Second, the tax code can be used to address inequities. Just as the tax code can be used to benefit certain persons or segments of the population, so too may it be used to the detriment of others. Don't tell me its okay to use the tax code to carve out every corporate loophole and tax haven imaginable, and yet suddenly get one's hackles raised at the very idea of using the tax code to right an economic injustice (rather than create one).
Using the tax code could undermine citizens' faith in it as a fair instrument, according to Rangel. "There is some concern that I have that people will lose credibility in the income tax system and think of it as a political weapon rather than a revenue raiser," he said.
First, Mr. Rangel belabors under the impression that citizens have any faith at all in the fairness of the tax code. After years of corporate loopholes, with the richest 5% getting all the earnings and breaks for the most of the last three decades, I'm afraid that the reputation of the tax code's "fairness" is already in serious tatters. Its been used as a "political weapon" by elites against the poor, the unions, and anyone else big business doesn't like. So, spare me the monologues about the integrity of the tax code.

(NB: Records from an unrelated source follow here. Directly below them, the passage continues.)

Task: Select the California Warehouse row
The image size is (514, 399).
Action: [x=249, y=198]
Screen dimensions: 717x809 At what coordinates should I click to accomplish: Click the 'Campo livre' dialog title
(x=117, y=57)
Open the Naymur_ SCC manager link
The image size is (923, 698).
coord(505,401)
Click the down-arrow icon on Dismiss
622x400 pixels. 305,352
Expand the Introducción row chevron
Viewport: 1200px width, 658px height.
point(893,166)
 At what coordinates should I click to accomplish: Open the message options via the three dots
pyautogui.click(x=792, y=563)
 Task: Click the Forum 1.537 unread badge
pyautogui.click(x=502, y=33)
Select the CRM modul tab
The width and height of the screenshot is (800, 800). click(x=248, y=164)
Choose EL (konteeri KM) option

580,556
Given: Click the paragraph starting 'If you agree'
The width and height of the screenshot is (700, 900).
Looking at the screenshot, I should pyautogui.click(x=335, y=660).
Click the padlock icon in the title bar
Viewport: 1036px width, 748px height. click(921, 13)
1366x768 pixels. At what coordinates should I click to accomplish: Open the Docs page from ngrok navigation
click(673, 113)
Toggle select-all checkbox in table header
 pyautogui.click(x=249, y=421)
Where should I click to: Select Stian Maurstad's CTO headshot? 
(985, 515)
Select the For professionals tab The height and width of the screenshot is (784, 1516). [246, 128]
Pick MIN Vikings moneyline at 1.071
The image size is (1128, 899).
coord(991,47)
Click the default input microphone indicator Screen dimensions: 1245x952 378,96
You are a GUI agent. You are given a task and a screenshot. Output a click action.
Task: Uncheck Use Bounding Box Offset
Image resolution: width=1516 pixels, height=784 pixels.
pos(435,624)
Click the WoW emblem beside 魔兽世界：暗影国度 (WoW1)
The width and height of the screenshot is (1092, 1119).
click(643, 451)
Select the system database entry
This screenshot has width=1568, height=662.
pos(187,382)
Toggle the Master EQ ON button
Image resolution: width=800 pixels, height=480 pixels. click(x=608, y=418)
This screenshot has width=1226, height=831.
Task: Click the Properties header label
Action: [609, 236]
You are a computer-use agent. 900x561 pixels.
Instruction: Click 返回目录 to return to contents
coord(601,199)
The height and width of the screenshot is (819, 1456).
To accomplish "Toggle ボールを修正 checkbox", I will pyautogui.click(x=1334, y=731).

Second, is it really better to try to retain some ephemeral "faith" in the tax code or confidence in our own government's ability to right these sorts of economic wrongs when they arise? If not the tax code, what is Mr. Rangel's more-pure alternative for redress? I know that Democrats have been using their powerlessness as an excuse for doing NOTHING for the past decade, but that's no longer going to wash when you control the federal government.
As Americablog put it:
Now the Republicans can legitimately blame the House Democrats for blocking the American taxpayers from making sure the bailout monies are spent responsibly. Possibly the most idiotic, tone deaf political move in a generation. The Republicans wanted their issue? Charlie Rangel just handed it to them. Talk about obscene.
If you, like me, believe that Charlie Rangel is off base here (particularly if you are a New York constituent), please give Mr. Rangel's office a buzz and let him know it:
House Contact Form: https://forms.house.gov/...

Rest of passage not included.